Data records
-- Opening Marker --

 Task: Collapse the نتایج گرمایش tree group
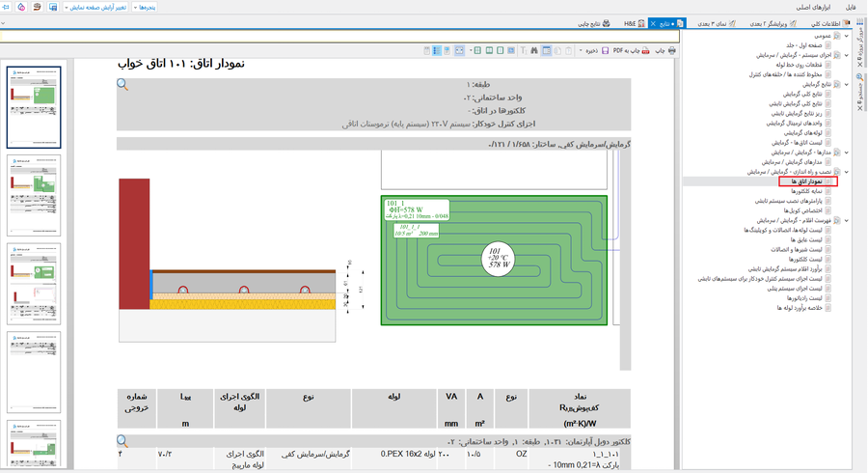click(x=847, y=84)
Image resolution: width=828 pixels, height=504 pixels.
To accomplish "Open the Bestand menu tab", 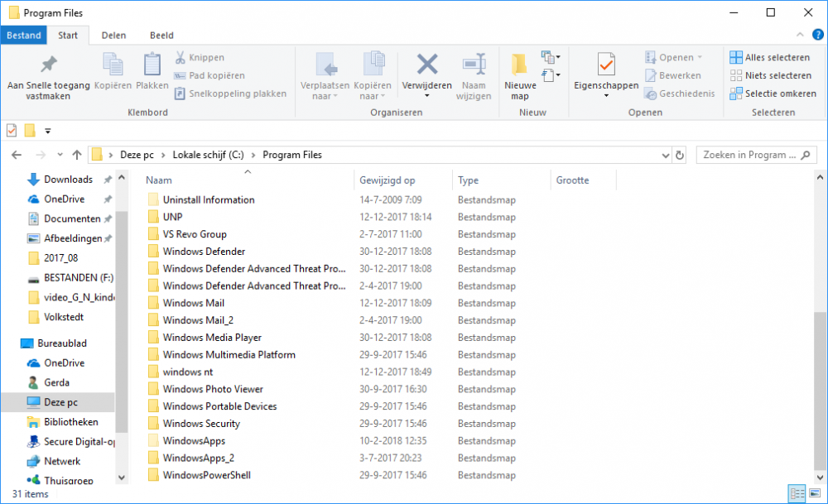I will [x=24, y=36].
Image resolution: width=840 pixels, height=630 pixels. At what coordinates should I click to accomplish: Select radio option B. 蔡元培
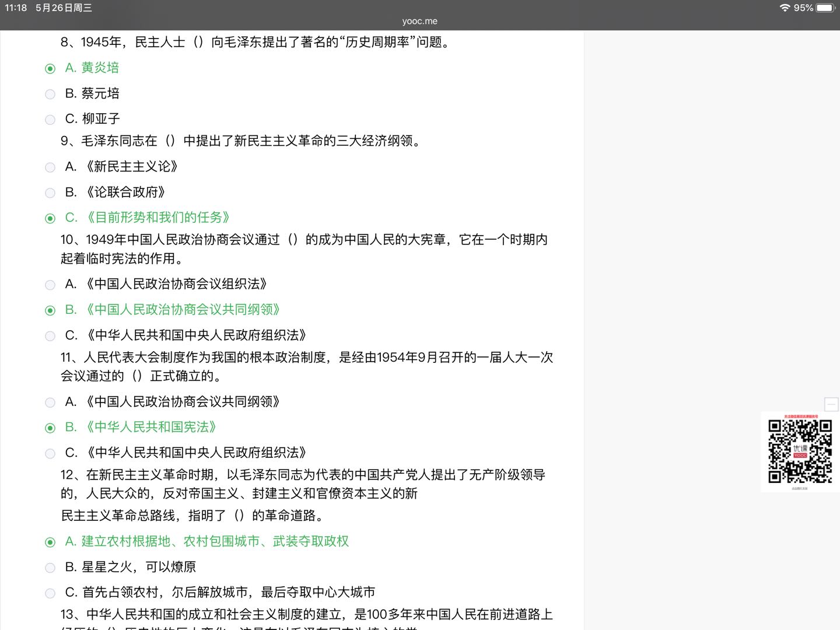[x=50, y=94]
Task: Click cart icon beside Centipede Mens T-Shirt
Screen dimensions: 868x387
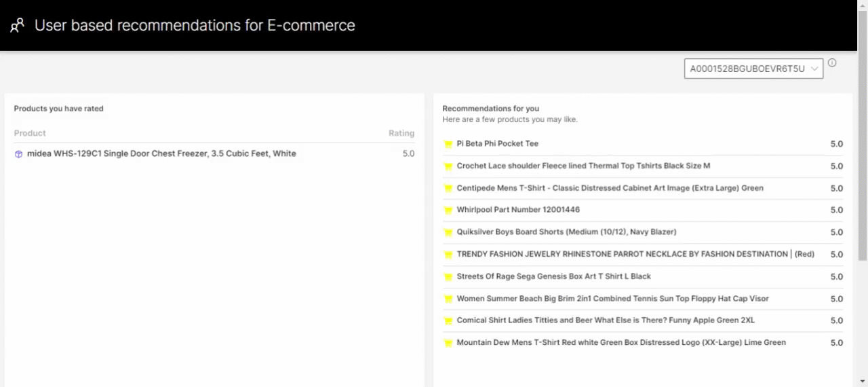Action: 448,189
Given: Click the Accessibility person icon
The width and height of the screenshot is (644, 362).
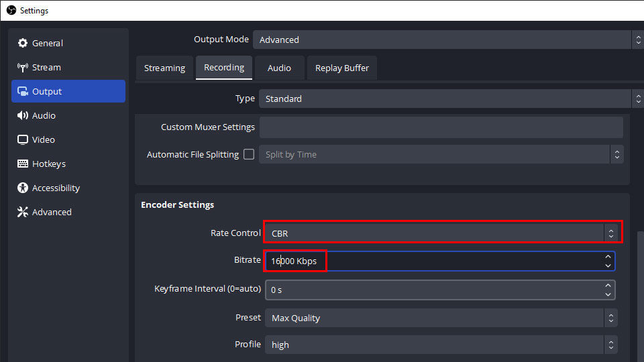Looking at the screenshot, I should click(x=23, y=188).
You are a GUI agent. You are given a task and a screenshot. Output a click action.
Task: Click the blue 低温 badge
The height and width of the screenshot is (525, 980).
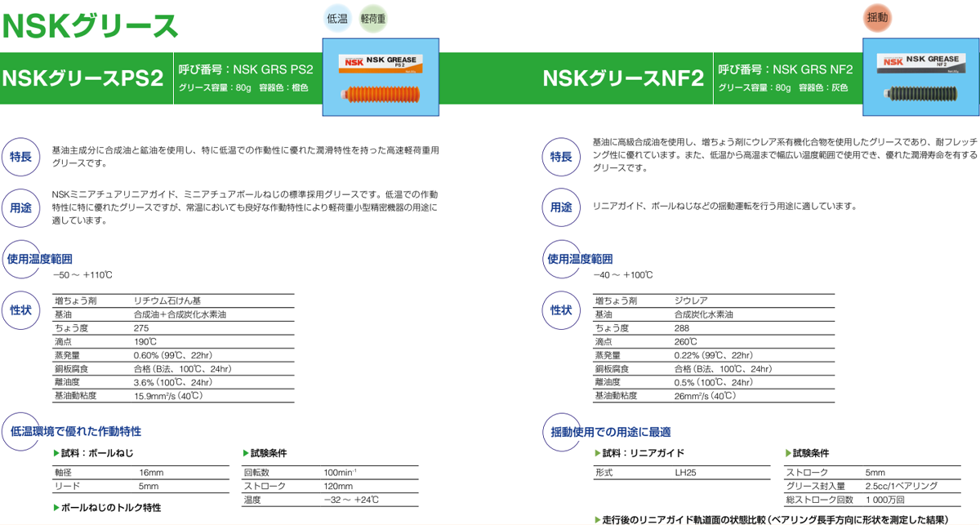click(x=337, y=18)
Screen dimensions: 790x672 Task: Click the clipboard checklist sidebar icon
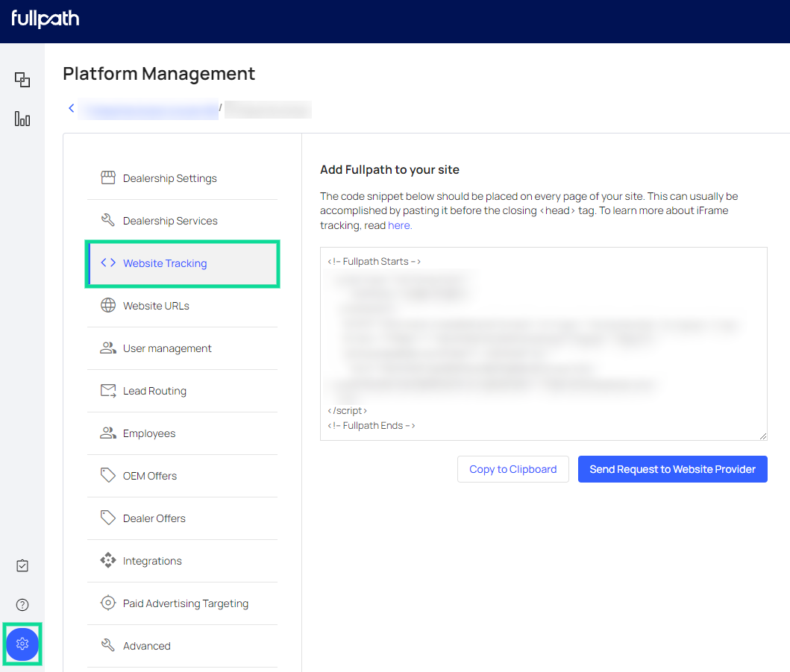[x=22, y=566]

-- Closing Marker --
-- Opening Marker --

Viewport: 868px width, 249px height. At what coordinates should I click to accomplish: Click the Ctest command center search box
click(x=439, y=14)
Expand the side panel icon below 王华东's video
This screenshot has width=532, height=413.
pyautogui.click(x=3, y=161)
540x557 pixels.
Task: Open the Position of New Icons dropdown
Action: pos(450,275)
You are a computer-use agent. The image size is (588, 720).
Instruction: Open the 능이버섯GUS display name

-- Closing Marker --
-- Opening Marker --

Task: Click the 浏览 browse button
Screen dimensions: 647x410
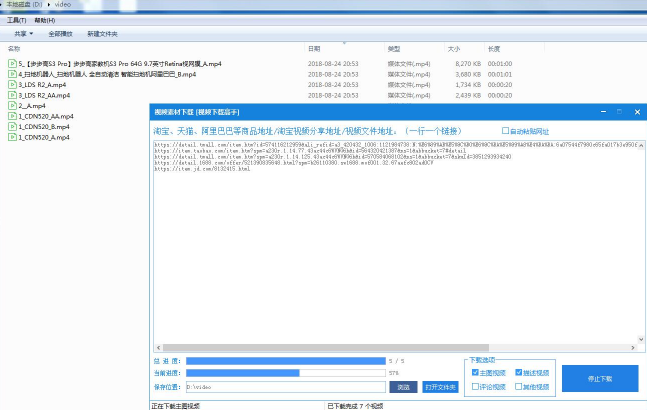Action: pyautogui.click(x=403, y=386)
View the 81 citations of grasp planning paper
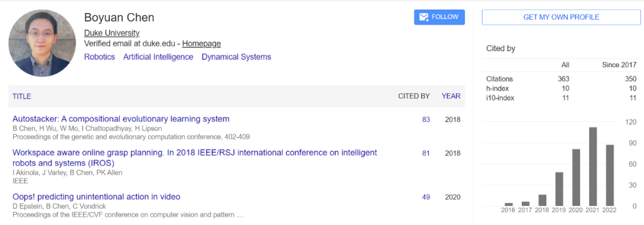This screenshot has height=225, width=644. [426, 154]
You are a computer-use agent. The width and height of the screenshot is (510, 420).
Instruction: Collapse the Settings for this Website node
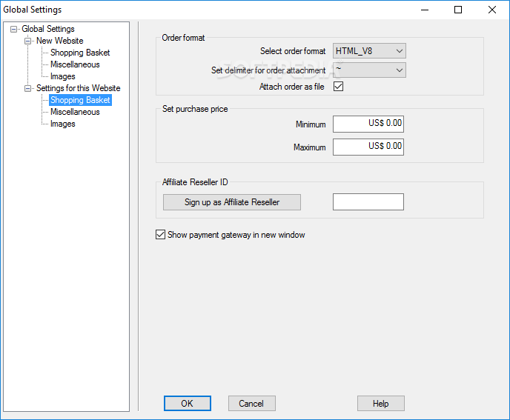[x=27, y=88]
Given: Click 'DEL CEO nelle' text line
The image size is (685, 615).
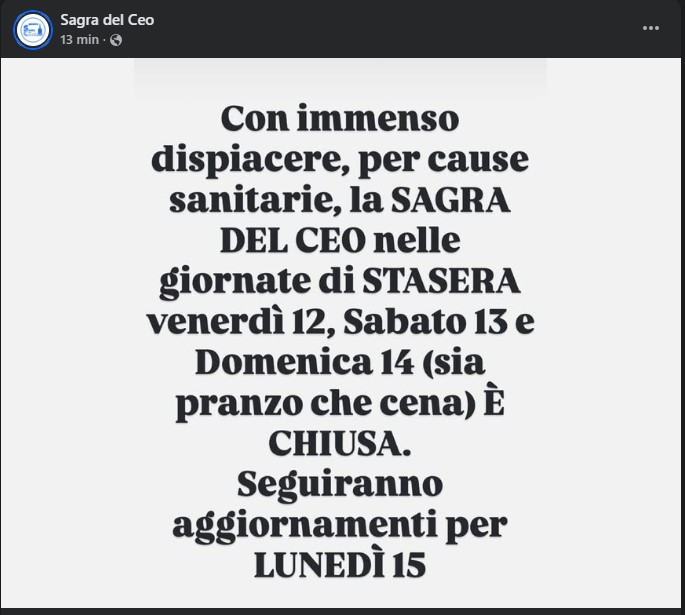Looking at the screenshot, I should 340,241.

-- Closing Marker --

*WHAT THE EXERCISE ASKS*. Using the records above, count how many lines include the word "agent", and reply only with that figure.

*REPLY TO THE EXERCISE*. 3